Hospital Experience

Nothing gave me a greater experience of Greek culture than going to the hospital. My roommate James and I went to the beautiful Sounio to revisit the Temple of Poseidon and of course spend a day at the beach. Rather than tarry where all the other beachgoers lounged, we explored the rocky areas, found unrestored pieces of temple, swam in sea-urchin infested waters, and threw fragile sedimentary rocks against boulders to watch them explode. Then, he began to climb up a bunch of rocks and made it look so very easy. Naturally, I had to follow. I lost my footing and felt down straight six feet, and then helplessly tumbled and rolled down the rocks another six feet. I ended up with a severely sprained ankle–and praising God that it wasn’t much worse! Unaware of the intensity of my injury, James and I walked up to the temple, spent some time in the next town (after dressing my wounds), and then finally took a cab home.
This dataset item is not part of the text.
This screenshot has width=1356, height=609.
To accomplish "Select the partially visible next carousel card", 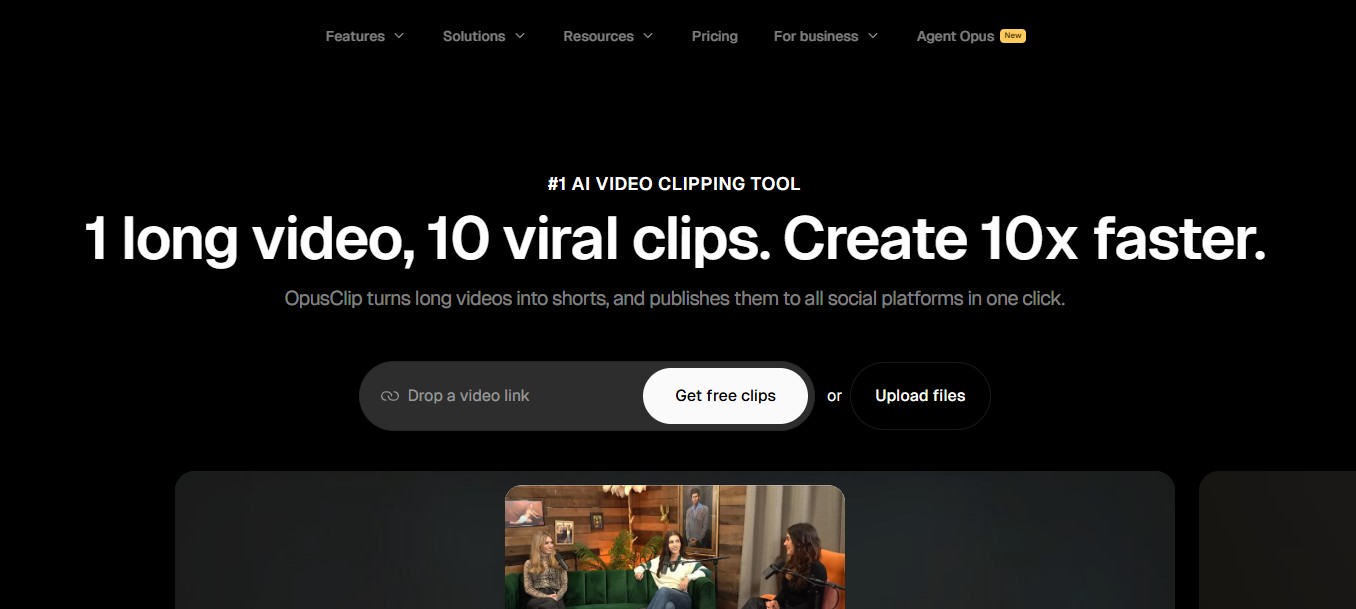I will coord(1277,540).
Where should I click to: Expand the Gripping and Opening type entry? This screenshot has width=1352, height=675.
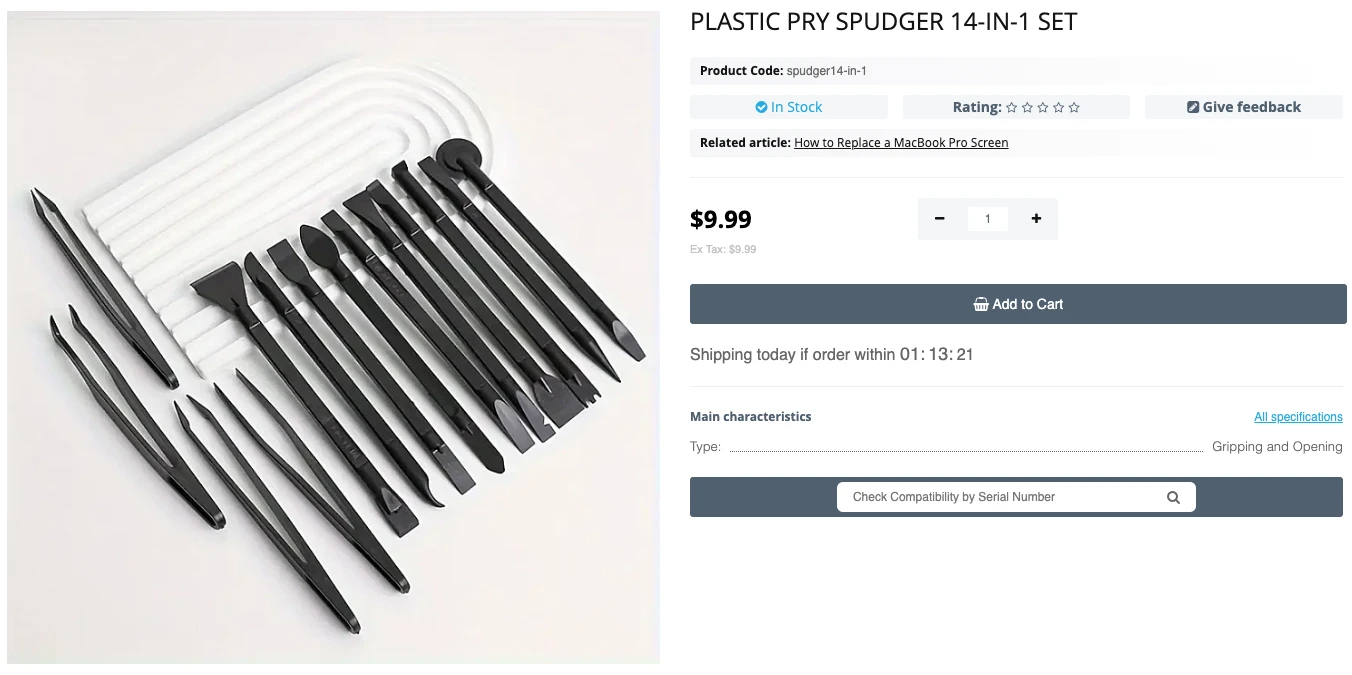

The adrenaline wore off and the pain set in.

Me acting like my ankle didn't hurt (with adrenaline aiding my delusion)

Me acting like my ankle didn’t hurt (with adrenaline aiding my delusion)

The next morning I told Nikos, our graduate student guide, about the injury. Immediately he dropped everything he was doing and insisted that I go to the hospital. He asked me about my pain level every 15 seconds of the 10 minute ride, all while reassuring me that it would be okay. Every time I told him that it was fine. When I got to the hospital, I saw people with fairly minor injuries wincing and rolling in expressions of dread and agony. I had an epiphany. Greeks are obsessed with health. Even their word for hello means good health, and toasts are always to continued good health. Therefore whenever anyone has anything but perfect health, they treat it as a major crisis. This was totally confirmed when, upon returning to the hospital a week later for a check-up, I saw a guy whose arm was propped up in a homemade pillow sling. He continually and urgently walked into the doctor’s room in order to receive priority healthcare, and he walked out with the sling over his shoulder and his arm looking just fine. He might have had a bad bruise. All I could do was chuckle. To good health!